Anytime our government gets involved with fixing a problem a pattern emerges. First, it always costs more than the original estimate. Remember cash for clunkers? The budget was gone in the first week. Then, fraud shows up. Finally, we find the fix caused a bigger problem somewhere else.
The housing problem was to fixed by an $8,000 first time buyer credit. It was part of the stimulus package. It was used by 40% of the first time buyers this year. But, when it ran out pressure was put on to extend the program. Plus, it was sweetened to qualify couples who make $225,000 instead of the initial $150,000 maximum.
With one out of four mortgages in America under water, or the house is worth less than the mortgage, we need all the help we can get. So, why criticize the plan?

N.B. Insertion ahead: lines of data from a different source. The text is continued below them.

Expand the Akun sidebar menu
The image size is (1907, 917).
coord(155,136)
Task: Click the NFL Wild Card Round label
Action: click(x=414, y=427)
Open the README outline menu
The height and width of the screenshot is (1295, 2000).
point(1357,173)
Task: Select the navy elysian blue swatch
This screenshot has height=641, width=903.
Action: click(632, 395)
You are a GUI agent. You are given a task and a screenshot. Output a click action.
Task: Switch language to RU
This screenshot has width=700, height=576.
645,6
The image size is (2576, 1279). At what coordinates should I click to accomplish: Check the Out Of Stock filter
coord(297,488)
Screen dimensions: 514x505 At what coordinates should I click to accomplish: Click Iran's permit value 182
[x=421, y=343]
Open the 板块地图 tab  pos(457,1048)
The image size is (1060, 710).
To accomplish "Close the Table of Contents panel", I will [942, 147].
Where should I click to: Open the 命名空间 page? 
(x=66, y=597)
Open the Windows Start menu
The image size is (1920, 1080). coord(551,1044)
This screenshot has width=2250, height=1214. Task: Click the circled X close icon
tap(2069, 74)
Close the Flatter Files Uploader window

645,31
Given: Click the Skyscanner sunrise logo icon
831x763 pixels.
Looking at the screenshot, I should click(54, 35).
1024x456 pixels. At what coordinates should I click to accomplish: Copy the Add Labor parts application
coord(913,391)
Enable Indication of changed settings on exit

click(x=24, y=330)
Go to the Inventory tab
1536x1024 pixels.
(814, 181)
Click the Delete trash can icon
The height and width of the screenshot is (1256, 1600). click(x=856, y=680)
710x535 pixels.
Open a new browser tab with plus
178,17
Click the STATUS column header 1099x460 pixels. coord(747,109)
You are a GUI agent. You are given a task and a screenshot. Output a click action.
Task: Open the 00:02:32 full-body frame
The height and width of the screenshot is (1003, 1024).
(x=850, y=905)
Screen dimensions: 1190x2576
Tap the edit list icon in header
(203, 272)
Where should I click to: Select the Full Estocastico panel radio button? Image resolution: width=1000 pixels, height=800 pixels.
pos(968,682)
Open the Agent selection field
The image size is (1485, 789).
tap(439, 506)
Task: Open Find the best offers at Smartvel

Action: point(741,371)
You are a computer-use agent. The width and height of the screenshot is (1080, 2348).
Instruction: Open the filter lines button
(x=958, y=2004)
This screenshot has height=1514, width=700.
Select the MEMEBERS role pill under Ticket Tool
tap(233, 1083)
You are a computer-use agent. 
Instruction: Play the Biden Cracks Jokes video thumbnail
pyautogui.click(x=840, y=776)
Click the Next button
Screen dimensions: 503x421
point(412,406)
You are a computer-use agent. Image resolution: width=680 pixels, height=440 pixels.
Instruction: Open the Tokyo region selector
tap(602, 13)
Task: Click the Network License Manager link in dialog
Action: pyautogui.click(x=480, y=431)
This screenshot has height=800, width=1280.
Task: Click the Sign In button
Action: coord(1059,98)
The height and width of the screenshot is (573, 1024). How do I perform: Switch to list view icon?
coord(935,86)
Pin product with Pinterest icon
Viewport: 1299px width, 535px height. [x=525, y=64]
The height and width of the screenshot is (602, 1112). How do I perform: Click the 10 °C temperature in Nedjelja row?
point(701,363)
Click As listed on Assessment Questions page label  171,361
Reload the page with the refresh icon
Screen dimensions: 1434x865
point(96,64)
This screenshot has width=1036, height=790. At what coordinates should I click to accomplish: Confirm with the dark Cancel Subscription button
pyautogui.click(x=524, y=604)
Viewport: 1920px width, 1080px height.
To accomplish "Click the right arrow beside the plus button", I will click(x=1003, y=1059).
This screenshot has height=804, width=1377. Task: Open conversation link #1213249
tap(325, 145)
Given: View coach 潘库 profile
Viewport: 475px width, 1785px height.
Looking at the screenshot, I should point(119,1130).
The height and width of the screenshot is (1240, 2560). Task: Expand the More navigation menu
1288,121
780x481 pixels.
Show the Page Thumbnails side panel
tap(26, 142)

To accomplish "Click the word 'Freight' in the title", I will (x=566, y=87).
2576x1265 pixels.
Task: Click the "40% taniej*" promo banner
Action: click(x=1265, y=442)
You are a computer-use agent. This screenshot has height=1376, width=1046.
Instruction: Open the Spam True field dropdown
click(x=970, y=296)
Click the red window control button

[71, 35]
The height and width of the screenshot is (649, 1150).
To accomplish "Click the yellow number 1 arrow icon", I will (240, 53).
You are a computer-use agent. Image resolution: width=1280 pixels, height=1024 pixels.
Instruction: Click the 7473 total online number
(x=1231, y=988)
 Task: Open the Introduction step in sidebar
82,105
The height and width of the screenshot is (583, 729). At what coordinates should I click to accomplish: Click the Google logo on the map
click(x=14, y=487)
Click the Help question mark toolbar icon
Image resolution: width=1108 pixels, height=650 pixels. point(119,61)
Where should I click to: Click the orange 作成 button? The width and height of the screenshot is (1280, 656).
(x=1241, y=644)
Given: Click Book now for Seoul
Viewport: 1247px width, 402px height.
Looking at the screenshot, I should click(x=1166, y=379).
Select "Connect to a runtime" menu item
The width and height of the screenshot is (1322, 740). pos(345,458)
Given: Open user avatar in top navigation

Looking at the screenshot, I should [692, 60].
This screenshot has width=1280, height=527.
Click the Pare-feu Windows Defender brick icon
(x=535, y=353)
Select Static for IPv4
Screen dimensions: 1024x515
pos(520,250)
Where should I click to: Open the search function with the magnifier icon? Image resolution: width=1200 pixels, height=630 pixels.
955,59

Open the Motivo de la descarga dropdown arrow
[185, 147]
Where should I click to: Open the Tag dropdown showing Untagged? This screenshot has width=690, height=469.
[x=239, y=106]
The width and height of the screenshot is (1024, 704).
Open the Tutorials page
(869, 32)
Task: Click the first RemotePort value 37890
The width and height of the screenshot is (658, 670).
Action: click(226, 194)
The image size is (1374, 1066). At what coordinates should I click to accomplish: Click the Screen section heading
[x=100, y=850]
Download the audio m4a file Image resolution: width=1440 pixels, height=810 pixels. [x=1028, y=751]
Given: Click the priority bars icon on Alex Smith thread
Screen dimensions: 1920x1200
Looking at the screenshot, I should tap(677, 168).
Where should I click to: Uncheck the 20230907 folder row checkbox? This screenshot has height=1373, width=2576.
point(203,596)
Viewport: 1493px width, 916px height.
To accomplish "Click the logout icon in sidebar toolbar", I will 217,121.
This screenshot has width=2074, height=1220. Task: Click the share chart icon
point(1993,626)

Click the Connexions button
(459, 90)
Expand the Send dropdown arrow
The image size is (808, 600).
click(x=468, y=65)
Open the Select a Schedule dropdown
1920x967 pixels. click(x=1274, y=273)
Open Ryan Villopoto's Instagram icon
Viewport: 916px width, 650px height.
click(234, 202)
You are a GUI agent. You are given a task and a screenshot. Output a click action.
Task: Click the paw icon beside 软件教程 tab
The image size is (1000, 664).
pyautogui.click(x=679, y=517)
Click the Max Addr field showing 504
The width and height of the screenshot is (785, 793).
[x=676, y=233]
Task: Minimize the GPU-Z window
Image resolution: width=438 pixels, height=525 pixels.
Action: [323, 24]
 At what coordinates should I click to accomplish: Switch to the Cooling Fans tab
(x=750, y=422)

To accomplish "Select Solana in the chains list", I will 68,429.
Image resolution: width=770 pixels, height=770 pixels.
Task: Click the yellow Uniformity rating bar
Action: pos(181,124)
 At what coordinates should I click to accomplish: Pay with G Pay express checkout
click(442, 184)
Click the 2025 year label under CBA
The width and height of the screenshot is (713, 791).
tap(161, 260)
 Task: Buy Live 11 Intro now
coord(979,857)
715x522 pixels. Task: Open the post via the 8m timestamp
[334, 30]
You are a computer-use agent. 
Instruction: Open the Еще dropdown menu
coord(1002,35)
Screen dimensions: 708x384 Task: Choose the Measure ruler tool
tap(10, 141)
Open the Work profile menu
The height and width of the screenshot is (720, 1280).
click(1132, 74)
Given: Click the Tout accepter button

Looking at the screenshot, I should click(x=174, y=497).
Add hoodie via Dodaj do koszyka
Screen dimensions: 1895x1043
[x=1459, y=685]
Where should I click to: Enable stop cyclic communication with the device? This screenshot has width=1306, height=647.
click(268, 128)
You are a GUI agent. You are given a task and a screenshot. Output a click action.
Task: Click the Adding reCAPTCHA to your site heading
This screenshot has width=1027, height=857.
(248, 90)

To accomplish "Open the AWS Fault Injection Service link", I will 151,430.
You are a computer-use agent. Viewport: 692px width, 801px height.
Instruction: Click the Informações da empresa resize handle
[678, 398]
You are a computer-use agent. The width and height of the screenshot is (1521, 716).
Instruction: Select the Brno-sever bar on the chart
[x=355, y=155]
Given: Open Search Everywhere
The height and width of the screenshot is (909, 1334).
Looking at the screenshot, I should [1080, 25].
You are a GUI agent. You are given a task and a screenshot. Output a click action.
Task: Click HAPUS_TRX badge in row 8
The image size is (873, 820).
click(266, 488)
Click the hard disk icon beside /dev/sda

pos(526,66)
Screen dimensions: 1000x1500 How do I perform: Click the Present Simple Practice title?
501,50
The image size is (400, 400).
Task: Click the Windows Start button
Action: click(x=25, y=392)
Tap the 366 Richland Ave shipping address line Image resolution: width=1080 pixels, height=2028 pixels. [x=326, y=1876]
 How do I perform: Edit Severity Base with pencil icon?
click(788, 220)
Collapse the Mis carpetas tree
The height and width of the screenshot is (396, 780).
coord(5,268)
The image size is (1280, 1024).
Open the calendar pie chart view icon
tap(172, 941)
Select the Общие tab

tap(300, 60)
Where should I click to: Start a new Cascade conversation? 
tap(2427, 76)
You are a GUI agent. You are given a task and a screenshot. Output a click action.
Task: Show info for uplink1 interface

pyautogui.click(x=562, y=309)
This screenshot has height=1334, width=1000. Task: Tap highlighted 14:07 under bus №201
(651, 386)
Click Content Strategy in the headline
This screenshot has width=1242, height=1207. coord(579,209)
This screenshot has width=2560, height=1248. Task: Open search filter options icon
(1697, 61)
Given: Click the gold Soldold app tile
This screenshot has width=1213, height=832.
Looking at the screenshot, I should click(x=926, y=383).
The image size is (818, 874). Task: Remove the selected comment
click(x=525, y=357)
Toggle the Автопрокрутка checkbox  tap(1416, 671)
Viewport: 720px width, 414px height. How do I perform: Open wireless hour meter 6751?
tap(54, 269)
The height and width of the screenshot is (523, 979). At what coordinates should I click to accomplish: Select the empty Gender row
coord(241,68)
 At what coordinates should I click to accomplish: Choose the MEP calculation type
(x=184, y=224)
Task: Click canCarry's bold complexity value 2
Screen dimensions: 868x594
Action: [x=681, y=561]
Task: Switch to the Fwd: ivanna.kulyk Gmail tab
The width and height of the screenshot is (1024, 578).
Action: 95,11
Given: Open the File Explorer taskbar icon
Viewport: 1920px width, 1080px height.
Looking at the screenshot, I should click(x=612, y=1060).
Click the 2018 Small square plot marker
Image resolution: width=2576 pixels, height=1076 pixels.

There’s that nasty fraud problem. The cost for the program is expected to be $15 billion in 2009, more than double the cost when Congress approved the bill. And, at least 19,000 filers did not even buy a house. Another 74,000 filers claiming $500 million already owned a house.
Why can the private sector run a special deal and come in on or under budget and put in enough security to protect against fraud and the government might as well hang out a sign, “fraud encouraged.”
But the worst is yet to come. This program might bankrupt the FHA. Most of the houses bought on this plan are FHA financed. In fact, most of the mortgages period today are FHA insured. If I buy a house for $200,000 I have to come up with 3.5% for a FHA insured loan. I will get my $8,000 back from the tax credit, so I can cover the down stroke and the closing costs.
The FHA may run out of money as early as 2011. What a surprise. The government comes up with a plan that allows people to get a house with no money again by using the tax credit and the FHA, and we have a pretty unstable portfolio of loans in the FHA.
We try to fix a broken problem and we break something else.
And, you want the government to run health care?